New types of AI-generated worms (a worm is malware that replicates itself) do not rely on code vulnerabilities, but cause AI models to generate seemingly harmless images or text containing malicious code. They do this by using a self-replicating prompt. When an LLM interacts with the infected prompt, perhaps by replying to an email, the model can be infected. An example is the Morris II worm, which can extract sensitive data from infected systems and generate spam. An attacker may send a document with hidden instructions to an LLM-powered email assistant. By summarising the document, the LLM embeds the malicious instructions inside the summary. The worm replicates if the response is sent to another LLM, which, for example, may happen in an agentic AI implementation. In this way, a single infected LLM poses a risk to all downstream applications. It is just text, so it will persist through normal text processing pipelines. We have all seen LLMs that summarise video conferencing calls and others that summarise emails.
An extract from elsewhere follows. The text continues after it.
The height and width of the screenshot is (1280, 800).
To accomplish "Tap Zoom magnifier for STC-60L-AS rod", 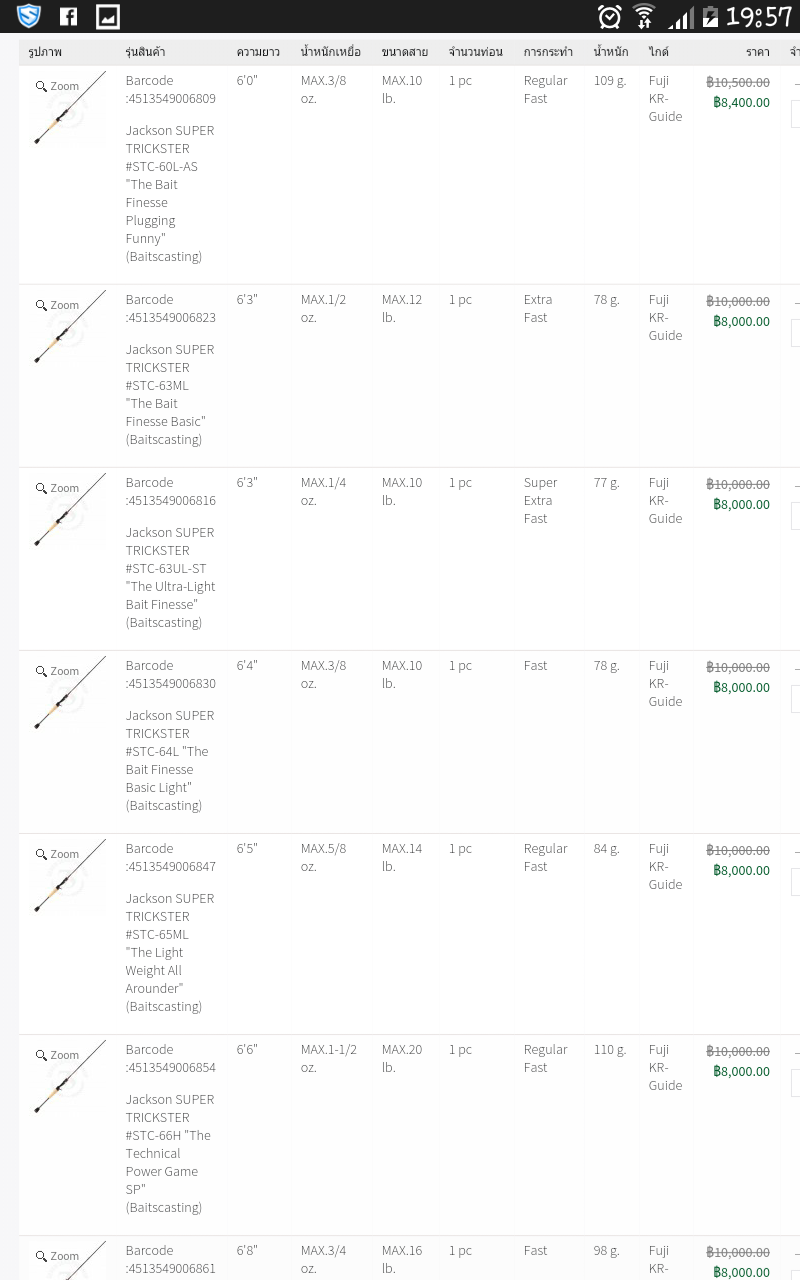I will [57, 86].
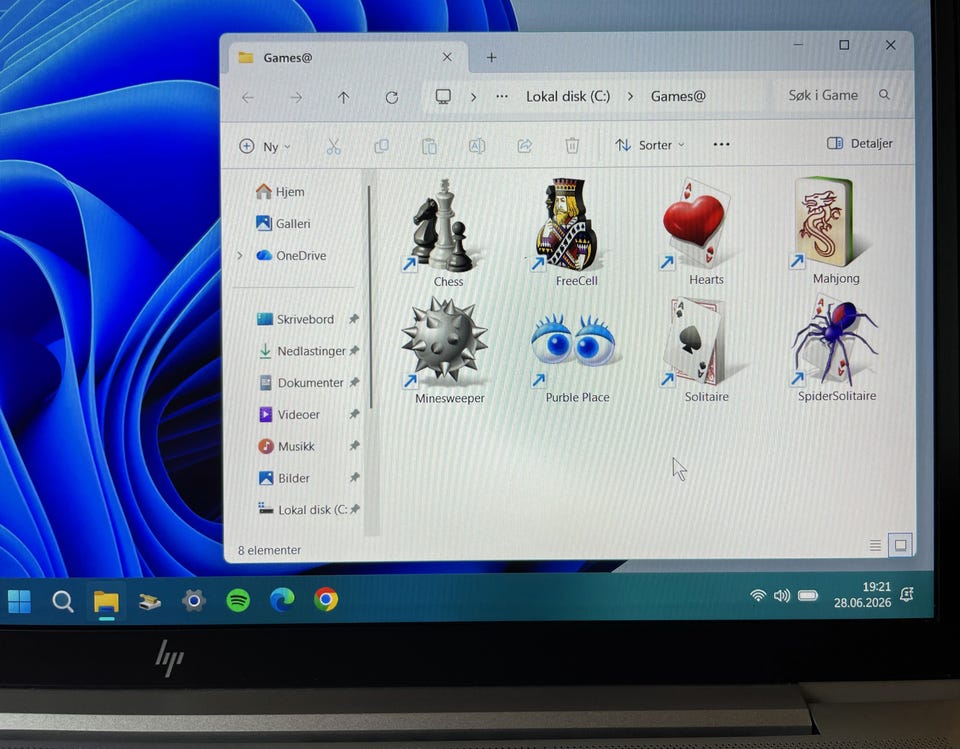
Task: Click the Søk i Games search field
Action: pyautogui.click(x=836, y=96)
That process of summarisation is a weakness that can be exploited by this form of attack. To counter this, measures must be put in place that avoid feeding LLM output to another LLM without validation. Filters should be put in place to scan for suspicious instructions.
As well as being a security hazard, AI can also be used to help defenders. AI can be used to write malware, but also to help detect threats, and there are a number of AI-powered security products. We have seen a range of security weaknesses that are inherent to LLMs, and that provide attackers with a rich vein of new opportunities. We have also seen that there are ways to defend against them, but all of these require careful planning, setting up a monitoring process, enacting encryption and multi-factor authentication. There are best practice frameworks, such as ISO 42001, available, but how many companies do you think are actually carrying out these steps? A 2025 survey of over 1,500 cybersecurity professionals by security firm Darktrace found that 89% of them believe that AI security attacks are a threat, now and in the future, yet only 38% of them had implemented an AI security policy, such as implementing controls to prevent exposure of corporate data. Around half admitted that they were not prepared for AI threats. Only 42% believed that they even understood the types of AI used in their own organisation. On the positive side, 50% of respondents felt that AI-powered solutions could help the efficiency of their defences. However, the number of incidents is alarming. A 2024 Cap Gemini report of a thousand companies found that a staggering 97% of those surveyed had encountered breaches or security issues related to the use of generative AI in the past year, while 43% had suffered financial losses as a result of deepfakes. Further cybercrime statistics with source reports can be found here in this useful report from Viking Cloud.
Generative AI is here to stay, whatever we may feel about it. However, the sheer pace of implementation has meant that security considerations have often been an afterthought, leaving companies open to attack due to the issues that LLMs in particular bring with them. We can see from the statistics of recent surveys that this is not an abstract future problem. Companies are being attacked and losing money from AI-related weaknesses as we speak. The time to act is now.